[Begin The records]

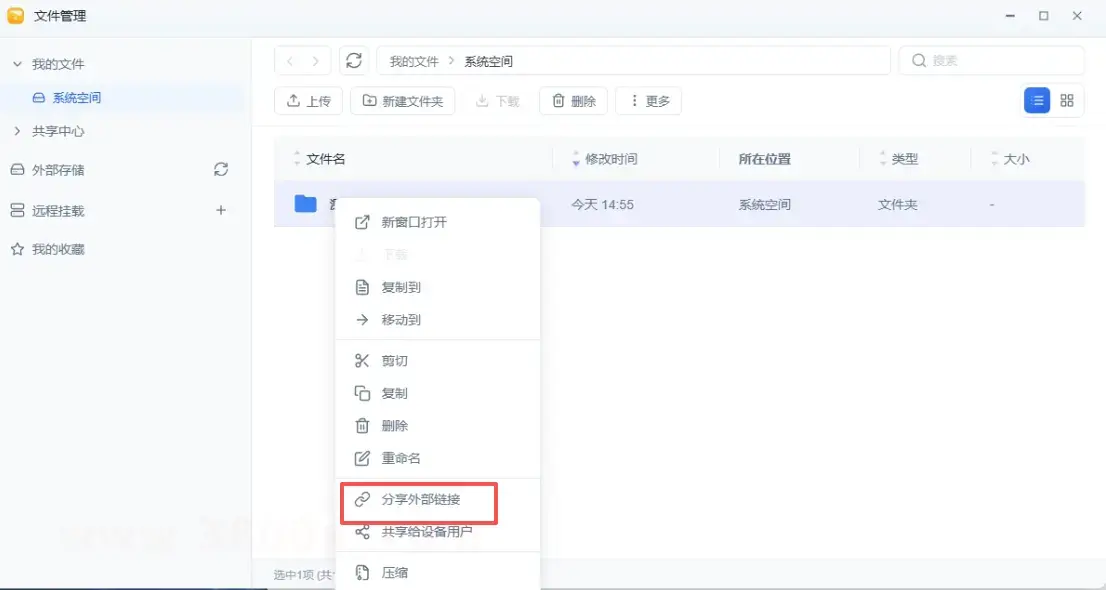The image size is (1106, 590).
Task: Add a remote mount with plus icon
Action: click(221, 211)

[End The records]
[Begin The records]

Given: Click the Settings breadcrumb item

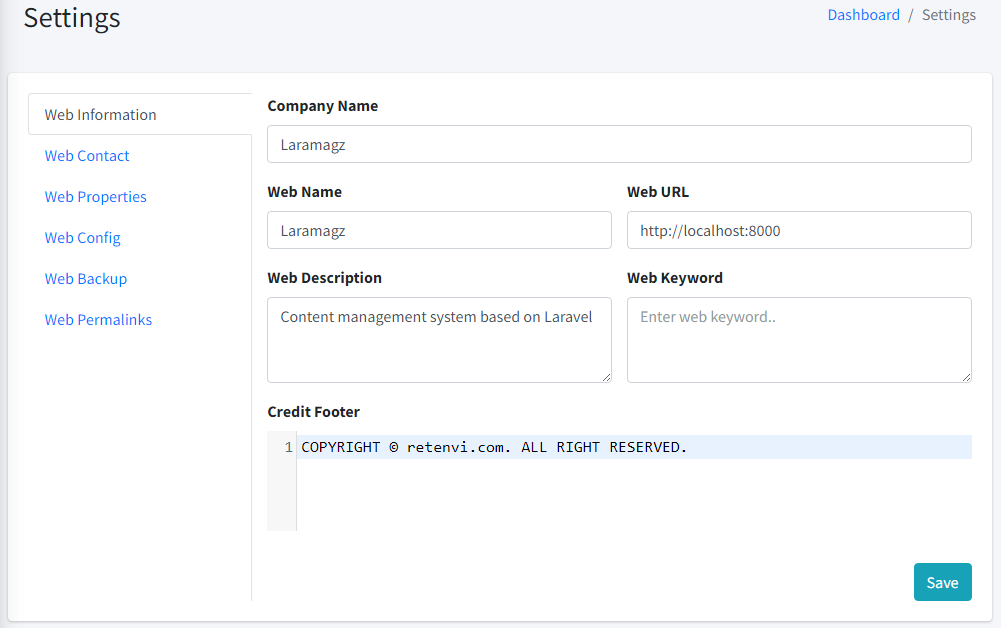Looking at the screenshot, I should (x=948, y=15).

[End The records]

Report every line of the entries above that contains the word "plus", treating uppercase and lowercase letters as different.

Task: Add a remote mount with plus icon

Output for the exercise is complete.